Avatar components will be used in medicine for the rehabilitation of fully or partially disabled patients giving them prosthetic limbs or recover lost senses.
2020-2025
Creation of an autonomous life-support system for the human brain linked to a robot, ‘avatar’, will save people whose body is completely worn out or irreversibly damaged. Any patient with an intact brain will be able to return to a fully functioning bodily life. Such technologies will greatly enlarge the possibility of hybrid bio-electronic devices, thus creating a new IT revolution and will make all kinds of superimpositions of electronic and biological systems possible.
2030-2035
Creation of a computer model of the brain and human consciousness with the subsequent development of means to transfer individual consciousness onto an artificial carrier. This development will profoundly change the world, it will not only give everyone the possibility of cybernetic immortality but will also create a friendly artificial intelligence, expand human capabilities and provide opportunities for ordinary people to restore or modify their own brain multiple times. The final result at this stage can be a real revolution in the understanding of human nature that will completely change the human and technical prospects for humanity.
2045
This is the time when substance-independent minds will receive new bodies with capacities far exceeding those of ordinary humans. A new era for humanity will arrive! Changes will occur in all spheres of human activity – energy generation, transportation, politics, medicine, psychology, sciences, and so on.

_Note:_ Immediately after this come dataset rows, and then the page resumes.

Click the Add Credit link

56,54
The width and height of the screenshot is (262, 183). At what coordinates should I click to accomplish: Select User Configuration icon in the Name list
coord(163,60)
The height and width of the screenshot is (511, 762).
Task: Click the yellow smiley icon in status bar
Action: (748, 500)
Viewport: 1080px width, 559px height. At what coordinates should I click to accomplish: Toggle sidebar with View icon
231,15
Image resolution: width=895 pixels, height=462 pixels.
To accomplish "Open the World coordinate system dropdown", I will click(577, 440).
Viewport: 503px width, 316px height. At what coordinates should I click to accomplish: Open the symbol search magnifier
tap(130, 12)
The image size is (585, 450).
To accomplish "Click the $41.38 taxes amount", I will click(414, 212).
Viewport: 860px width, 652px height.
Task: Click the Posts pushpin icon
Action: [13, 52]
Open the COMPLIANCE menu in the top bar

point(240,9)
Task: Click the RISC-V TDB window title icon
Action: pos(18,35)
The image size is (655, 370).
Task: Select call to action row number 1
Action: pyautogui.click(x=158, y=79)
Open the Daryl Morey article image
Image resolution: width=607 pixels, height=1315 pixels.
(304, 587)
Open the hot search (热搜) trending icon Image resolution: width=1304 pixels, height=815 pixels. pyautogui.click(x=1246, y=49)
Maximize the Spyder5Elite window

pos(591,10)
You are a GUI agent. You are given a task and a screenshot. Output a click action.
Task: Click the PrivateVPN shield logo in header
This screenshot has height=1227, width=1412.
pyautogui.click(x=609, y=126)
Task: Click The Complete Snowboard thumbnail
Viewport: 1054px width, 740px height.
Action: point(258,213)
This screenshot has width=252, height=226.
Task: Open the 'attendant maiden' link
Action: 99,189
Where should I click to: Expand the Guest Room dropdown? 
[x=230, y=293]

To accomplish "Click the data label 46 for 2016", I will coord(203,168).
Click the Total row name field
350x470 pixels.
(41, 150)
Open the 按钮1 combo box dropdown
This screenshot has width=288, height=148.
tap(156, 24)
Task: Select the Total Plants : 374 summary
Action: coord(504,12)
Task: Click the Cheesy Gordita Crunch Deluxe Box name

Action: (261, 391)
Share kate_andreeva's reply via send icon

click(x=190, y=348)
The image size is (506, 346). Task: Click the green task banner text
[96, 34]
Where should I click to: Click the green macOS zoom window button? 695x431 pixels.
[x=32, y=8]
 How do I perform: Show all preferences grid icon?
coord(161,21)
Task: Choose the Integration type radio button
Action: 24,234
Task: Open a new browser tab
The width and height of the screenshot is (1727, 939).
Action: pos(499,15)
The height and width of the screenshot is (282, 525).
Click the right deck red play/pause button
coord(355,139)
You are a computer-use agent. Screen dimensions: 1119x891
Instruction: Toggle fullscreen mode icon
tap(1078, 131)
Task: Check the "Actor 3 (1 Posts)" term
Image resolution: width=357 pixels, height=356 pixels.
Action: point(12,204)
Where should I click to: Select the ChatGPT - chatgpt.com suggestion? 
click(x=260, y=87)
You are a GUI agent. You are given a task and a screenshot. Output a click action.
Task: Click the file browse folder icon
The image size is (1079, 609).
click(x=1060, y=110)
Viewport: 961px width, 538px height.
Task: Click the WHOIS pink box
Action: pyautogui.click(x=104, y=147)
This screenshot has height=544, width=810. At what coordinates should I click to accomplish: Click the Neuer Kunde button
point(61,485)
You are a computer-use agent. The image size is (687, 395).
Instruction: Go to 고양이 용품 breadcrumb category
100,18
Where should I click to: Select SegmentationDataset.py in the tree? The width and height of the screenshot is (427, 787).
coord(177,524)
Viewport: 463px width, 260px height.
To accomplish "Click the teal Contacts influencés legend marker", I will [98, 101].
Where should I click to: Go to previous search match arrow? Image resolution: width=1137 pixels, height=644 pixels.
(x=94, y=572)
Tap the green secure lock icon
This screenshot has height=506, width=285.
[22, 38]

Today it is hard to imagine a future when bodies consisting of nanorobots will become affordable and capable of taking any form. It is also hard to imagine body holograms featuring controlled matter. One thing is clear however: humanity, for the first time in its history, will make a fully managed evolutionary transition and eventually become a new species. Moreover, prerequisites for a large-scale expansion into outer space will be created as well.
Key elements of the project in the future
• International social movement
• social network immortal.me
• charitable foundation "Global Future 2045" (Foundation 2045)
• scientific research centre "Immortality"
• business incubator
• University of "Immortality"
• annual award for contribution to the realization of the project of "Immortality”.